UK Prime Minister Boris Johnson posted a video on his official Twitter account and stated that he was too overweight when he was diagnosed with COVID-19 and was admitted to intensive care earlier this year.
Johnson's battle with obesity
Johnson said in the clip that he posted on Twitter on July 20 that he always wanted to lose weight for years. He also said that like many people, he is also struggling with his current weight. According to Johnson, he had a change of lifestyle after the recovered from the coronavirus.
The Prime Minister goes jogging every morning and he brings his dog Dilyn along. He also talked about the benefits of shedding a few pounds and how it can help the NHS or the National Health Service.
The video of the Prime Minister has been released together with the launch of the UK government's strategy to lower the obesity rates in the country.

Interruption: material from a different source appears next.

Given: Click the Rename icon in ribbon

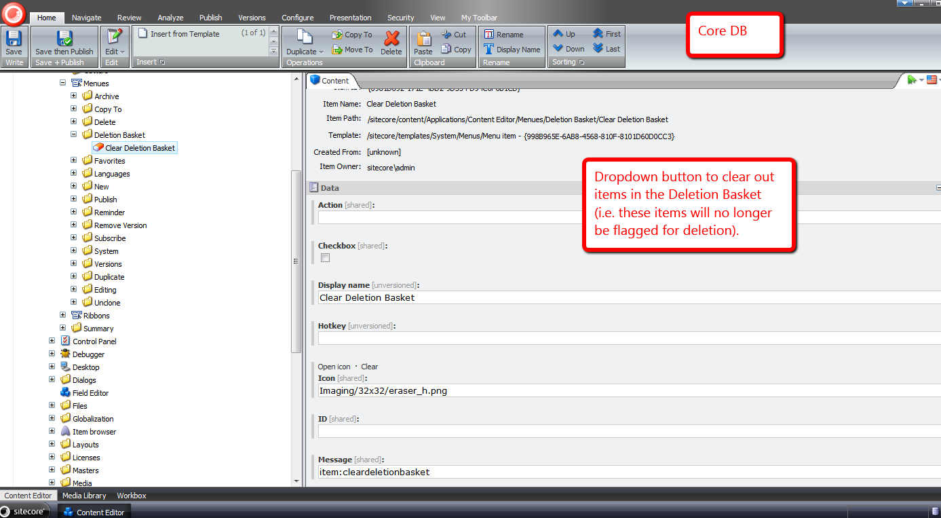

According to the records released by the government, around 63% of adults in the UK are above what is considered a healthy weight, and half of those in the percentage are considered obese.
Another data released by the UK government showed that alarmingly, 1 in 5 children, ages 10 to 11, are already considered as overweight or obese.
The data also indicates that children who are living in low-income households have a higher chance of being obese.
On July 20, the government policy paper was released and makes it a point of linking the risk of being overweight during the pandemic.
In the last few months, the government has seen that being overweight or living with obesity puts a person at risk of dying from COVID-19, as the excess fat tissue on vital organs like the lungs, heart, and liver makes it difficult to treat the patient.
The UK government is hoping that the campaign will encourage those who fall under the category of overweight or obese to lose at least 2.5 kg, stating that losing weight could help save the NHS around £105 million or $135 million in the next 5 years.
The whole campaign comprises of numerous measures, from making the restaurants in the country put calorie numbers on menus so that people can watch what they eat, to banning the promotion and advertisement of unhealthy food in shops, newspapers, and television.
Changing his tune
Johnson said that the government's plan will help those in the UK to lose weight and that the measures are designed so that it won't come off as bossy in any way.
However, the Prime Minister was opposed to the exact same plan proposed by the previous government to help the UK to fight against obesity.
In 2007, Johnson wrote in a column in Telegraph UK that the plan of the government to add calorie numbers on menus and wine bottles was "loony." Johnson also wrote that the "bullying" plan could lead to a legal challenge.
In 2004, Johnson also wrote in a column in Telegraph UK about the plan of the government to ban smoking in public and to have designated smoking areas. He stated that the previous government is comprised of people who are "dogooders" and who just want to stop the public from doing things that they do not like.